The Educational Railroading Conference Leader Since 1994

26th ANNUAL WHEEL RAIL INTERACTION CONFERENCE

Dan Hampton

Dan Hampton
CSX

Kevin Burton

Kevin Burton
Loram Maintenance of Way

Abstract:

Joint Grinding Operations – Application of a Gradual Preventative Strategy to Specialty Grinding Operations

The rail in switches and crossings are subjected to the same forces or greater than standard track sections ground by the production grinder, and cost multiple times as much per foot to replace, yet most programs are not grinding these rail assets with the same frequency. By working the production grinder with the specialty grinder, all rail assets are ground with the same frequency as the main line track. In addition to extending rail life cycles, the benefits of joint grinding operations have shown to: reduce track time requirements by 65% and manpower requirements by 44% to accomplish the same amount of work. In order for the specialty grinder to keep up with the production grinder within the same track authority, a change in grinding method was developed and deployed which applied the gradual preventative strategy previously only applied to production grinding, now to specialty grinding.
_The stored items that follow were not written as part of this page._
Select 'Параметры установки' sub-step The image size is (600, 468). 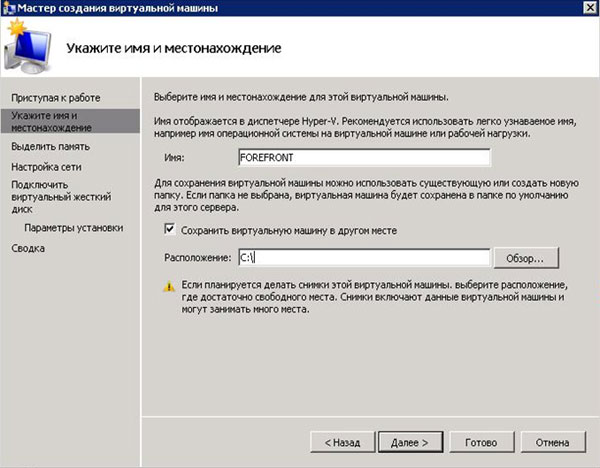74,228
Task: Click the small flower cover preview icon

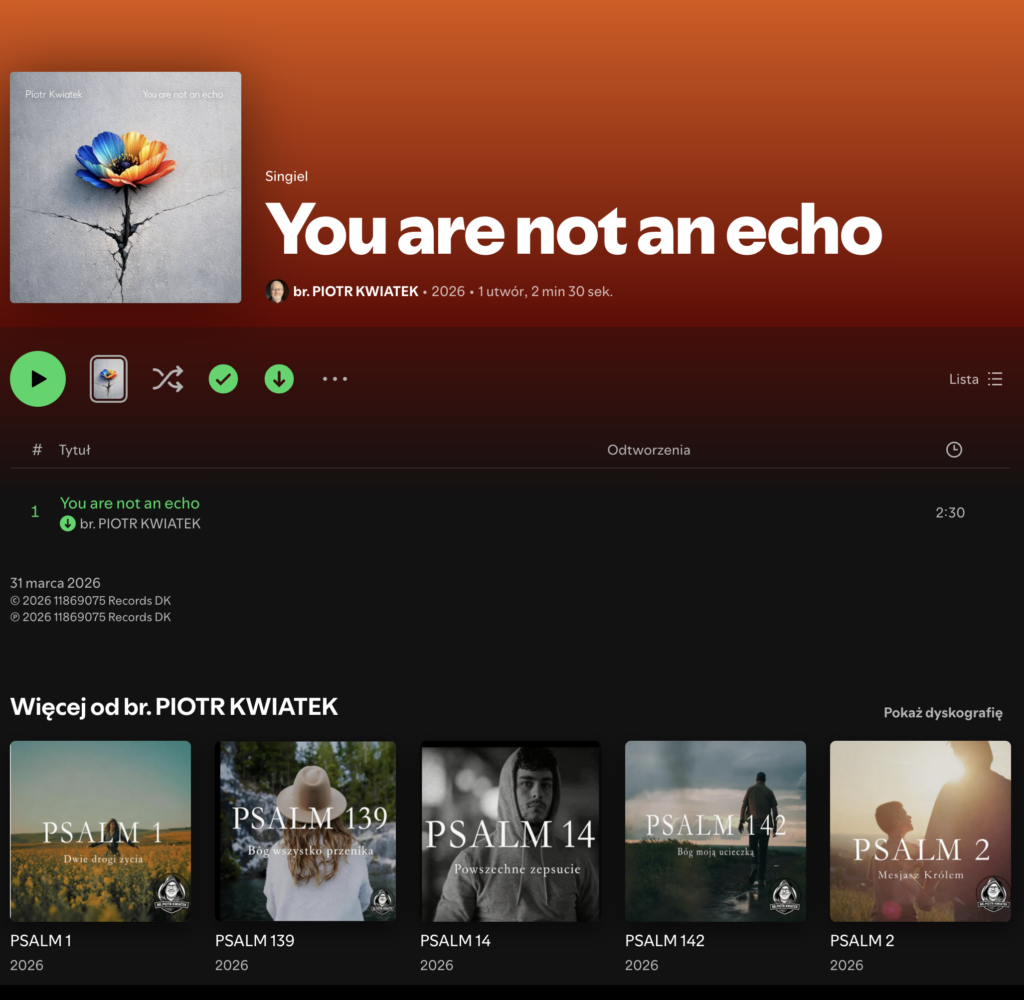Action: (108, 379)
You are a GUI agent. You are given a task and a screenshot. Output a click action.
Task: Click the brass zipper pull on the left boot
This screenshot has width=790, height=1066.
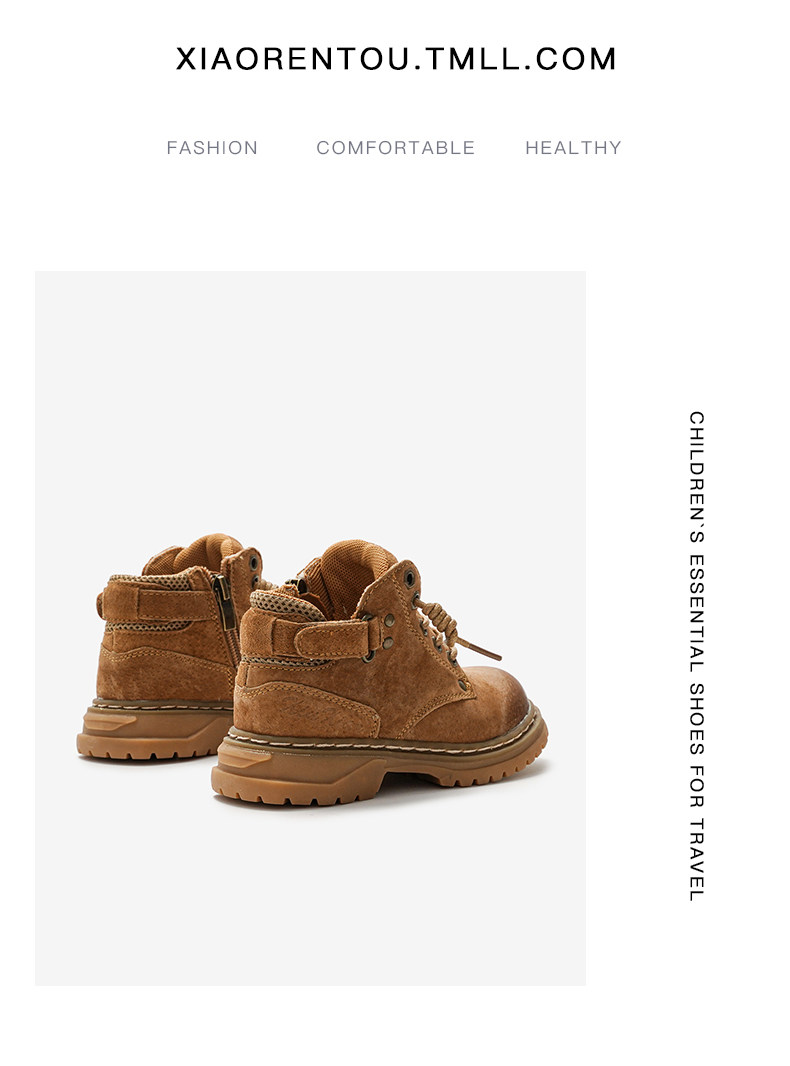pyautogui.click(x=224, y=600)
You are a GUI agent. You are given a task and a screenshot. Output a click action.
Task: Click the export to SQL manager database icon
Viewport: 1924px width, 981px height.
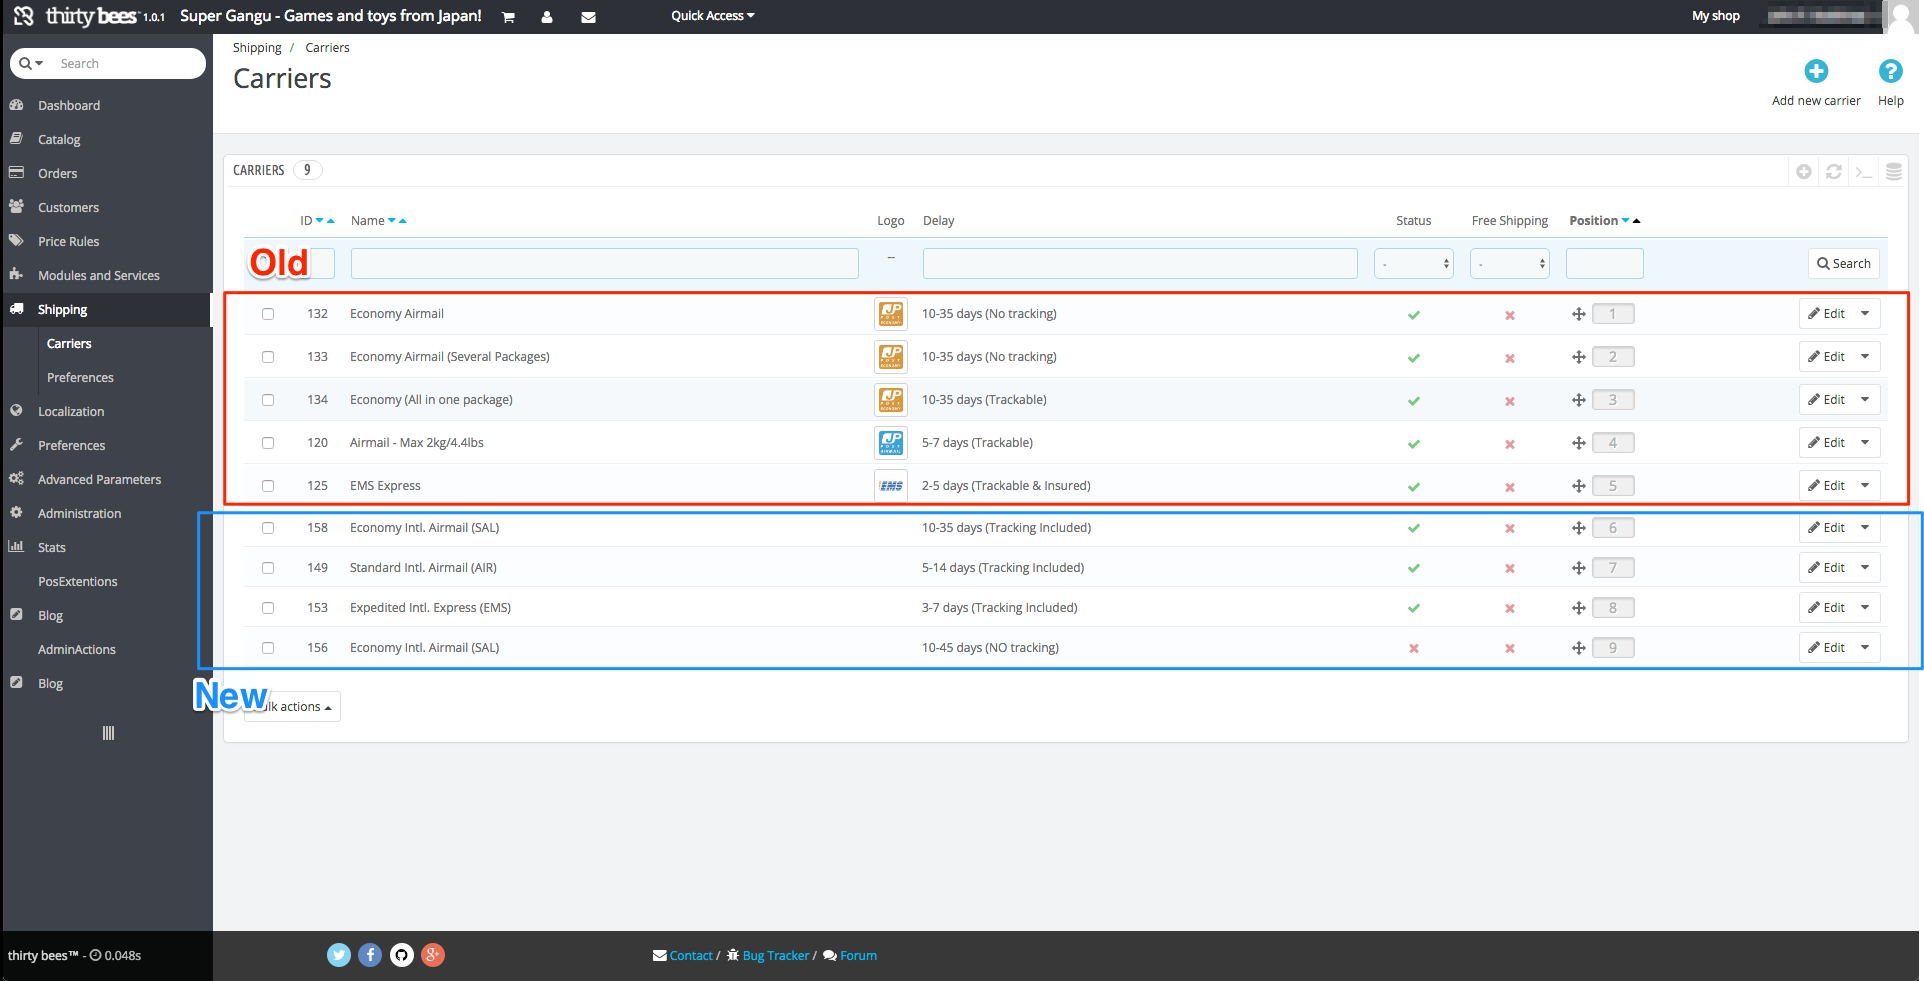1893,172
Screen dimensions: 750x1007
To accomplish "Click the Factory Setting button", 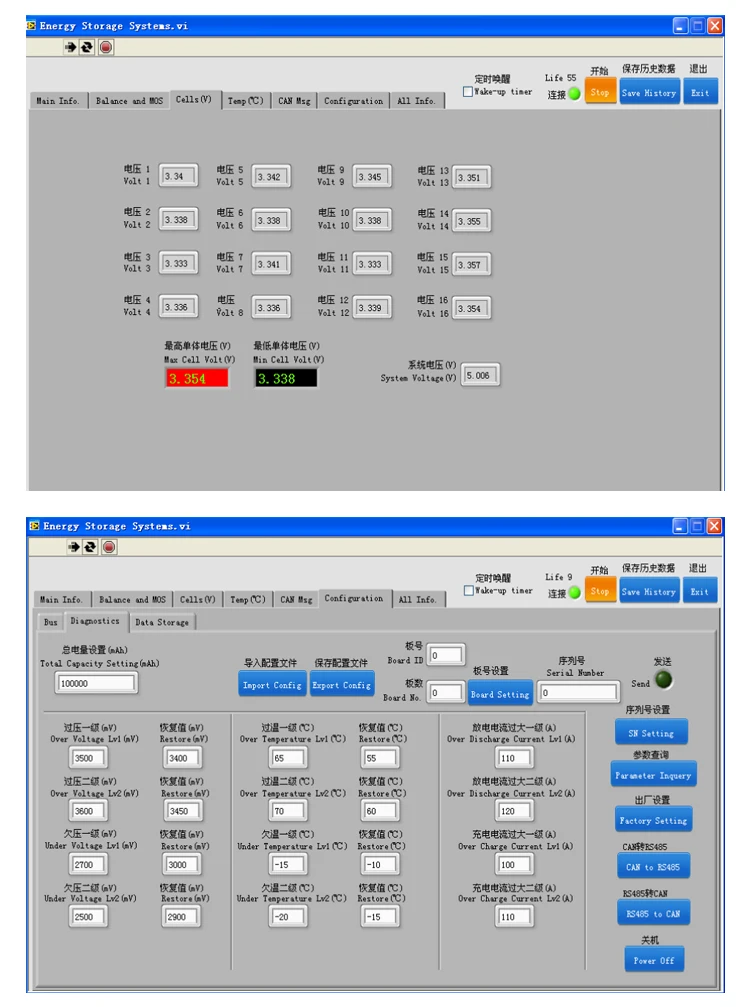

Figure 1. Manpower and Spacing
Figure 2. Joint Operations Manpower and Track Time Savings

Applying the gradual preventative strategy doubles the units ground per operating hour, reducing unit costs, allowing more of the network to be reached, and matching the grinding demand frequency that will extend the lifecycle and control surface conditions on the most critical rail assets. This presentation will cover the impacts to safety, productivity, and quality using data collected from nine months of piloting this program on CSX.